Sorvete - coluna Vinho sem Mistério
Sorvete - coluna Vinho sem Mistério - Divulgação

O sorvete nasceu há cerca de três mil anos, na China. Misturava-se uma porção de neve das montanhas, suco de frutas e mel. Mais tarde, por volta de 1800, blocos de gelo eram mantidos embaixo da terra, envoltos em serralho, até serem retirados para uso e exportação. Vida que segue: no dia 6 de agosto de 1834, chegava ao Rio o primeiro carregamento de gelo - 160 toneladas - vindo de Boston, nos EUA. Envolvido em serragem, o "pacote" foi enterrado em grandes buracos no sopé do Morro do Castelo, o que permitiu a sua conservação por quatro ou cinco meses. "Queima a língua", diziam os primeiros cariocas que provaram sorvete, em 1834!

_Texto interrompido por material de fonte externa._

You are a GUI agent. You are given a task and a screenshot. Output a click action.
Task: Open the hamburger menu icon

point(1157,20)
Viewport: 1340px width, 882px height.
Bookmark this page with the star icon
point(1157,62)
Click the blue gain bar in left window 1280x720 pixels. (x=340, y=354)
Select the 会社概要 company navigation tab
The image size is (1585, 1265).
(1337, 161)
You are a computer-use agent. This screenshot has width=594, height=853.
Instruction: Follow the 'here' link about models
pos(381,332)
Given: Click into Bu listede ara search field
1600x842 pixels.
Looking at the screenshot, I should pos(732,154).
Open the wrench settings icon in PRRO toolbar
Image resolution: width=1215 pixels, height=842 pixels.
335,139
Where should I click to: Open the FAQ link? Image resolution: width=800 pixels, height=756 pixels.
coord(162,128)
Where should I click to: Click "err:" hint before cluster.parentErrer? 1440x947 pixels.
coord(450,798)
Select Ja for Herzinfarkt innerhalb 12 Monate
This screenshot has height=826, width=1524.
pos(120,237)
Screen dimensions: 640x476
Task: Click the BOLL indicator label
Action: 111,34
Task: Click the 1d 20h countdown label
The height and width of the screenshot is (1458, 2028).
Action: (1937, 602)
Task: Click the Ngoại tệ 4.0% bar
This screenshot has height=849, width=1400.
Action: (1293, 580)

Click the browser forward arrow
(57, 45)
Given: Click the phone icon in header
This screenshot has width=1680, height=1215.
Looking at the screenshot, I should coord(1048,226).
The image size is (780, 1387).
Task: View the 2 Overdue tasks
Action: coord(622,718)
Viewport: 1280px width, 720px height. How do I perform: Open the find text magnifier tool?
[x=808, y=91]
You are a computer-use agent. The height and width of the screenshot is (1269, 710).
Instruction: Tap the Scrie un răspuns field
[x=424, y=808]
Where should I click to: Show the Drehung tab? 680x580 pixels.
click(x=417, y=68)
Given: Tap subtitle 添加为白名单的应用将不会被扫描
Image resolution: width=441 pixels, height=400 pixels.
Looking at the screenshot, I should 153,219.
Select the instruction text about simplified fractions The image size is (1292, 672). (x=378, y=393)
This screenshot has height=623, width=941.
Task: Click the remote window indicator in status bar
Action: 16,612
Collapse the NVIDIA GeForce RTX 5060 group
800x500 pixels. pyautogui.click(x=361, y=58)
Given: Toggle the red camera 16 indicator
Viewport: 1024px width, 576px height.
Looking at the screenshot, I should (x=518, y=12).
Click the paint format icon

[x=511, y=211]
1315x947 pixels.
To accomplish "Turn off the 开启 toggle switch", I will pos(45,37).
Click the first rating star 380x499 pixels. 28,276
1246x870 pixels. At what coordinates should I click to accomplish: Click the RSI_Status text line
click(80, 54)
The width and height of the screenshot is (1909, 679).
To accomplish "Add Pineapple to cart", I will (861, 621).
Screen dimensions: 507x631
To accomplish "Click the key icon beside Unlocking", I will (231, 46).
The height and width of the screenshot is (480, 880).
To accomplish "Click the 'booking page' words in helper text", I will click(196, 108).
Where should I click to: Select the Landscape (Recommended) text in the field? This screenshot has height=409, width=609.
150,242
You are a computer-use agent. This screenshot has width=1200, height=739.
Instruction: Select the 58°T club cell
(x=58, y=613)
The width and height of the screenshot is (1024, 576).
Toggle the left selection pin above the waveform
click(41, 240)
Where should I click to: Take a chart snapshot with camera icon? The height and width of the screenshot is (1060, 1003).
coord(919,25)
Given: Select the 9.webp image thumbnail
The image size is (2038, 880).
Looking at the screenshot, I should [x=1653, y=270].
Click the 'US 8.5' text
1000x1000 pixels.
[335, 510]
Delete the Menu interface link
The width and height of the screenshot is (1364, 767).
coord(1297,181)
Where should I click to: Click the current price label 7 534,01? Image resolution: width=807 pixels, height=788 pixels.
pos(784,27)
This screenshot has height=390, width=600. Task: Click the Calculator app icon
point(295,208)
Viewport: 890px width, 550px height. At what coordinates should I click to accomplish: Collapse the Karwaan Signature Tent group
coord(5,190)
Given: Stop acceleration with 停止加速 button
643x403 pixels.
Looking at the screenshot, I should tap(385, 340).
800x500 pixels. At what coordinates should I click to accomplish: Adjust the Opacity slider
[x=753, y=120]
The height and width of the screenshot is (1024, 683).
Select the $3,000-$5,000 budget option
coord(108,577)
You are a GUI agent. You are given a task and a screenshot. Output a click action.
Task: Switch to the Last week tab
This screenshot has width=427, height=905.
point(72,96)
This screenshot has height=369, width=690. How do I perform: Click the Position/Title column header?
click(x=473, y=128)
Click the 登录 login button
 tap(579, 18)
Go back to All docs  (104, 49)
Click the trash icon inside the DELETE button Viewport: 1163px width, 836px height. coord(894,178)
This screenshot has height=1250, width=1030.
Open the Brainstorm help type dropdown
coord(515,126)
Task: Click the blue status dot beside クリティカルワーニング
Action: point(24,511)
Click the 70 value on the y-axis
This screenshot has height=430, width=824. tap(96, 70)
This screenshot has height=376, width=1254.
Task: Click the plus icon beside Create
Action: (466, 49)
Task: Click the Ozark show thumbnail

Hora certa. Como naquela época não havia como conservar o sorvete depois de pronto, as sorveterias anunciavam a hora certa de tomá-lo, causando alvoroço na cidade. Até as mulheres, que então eram proibidas de entrar em bares, cafés e confeitarias, resolveram quebrar o tabu e faziam fila para experimentar a novidade. Pode-se dizer que o sorvete estimulou o movimento feminista de frequentar lugares até então reservados para os homens. E hoje não queima mais a língua.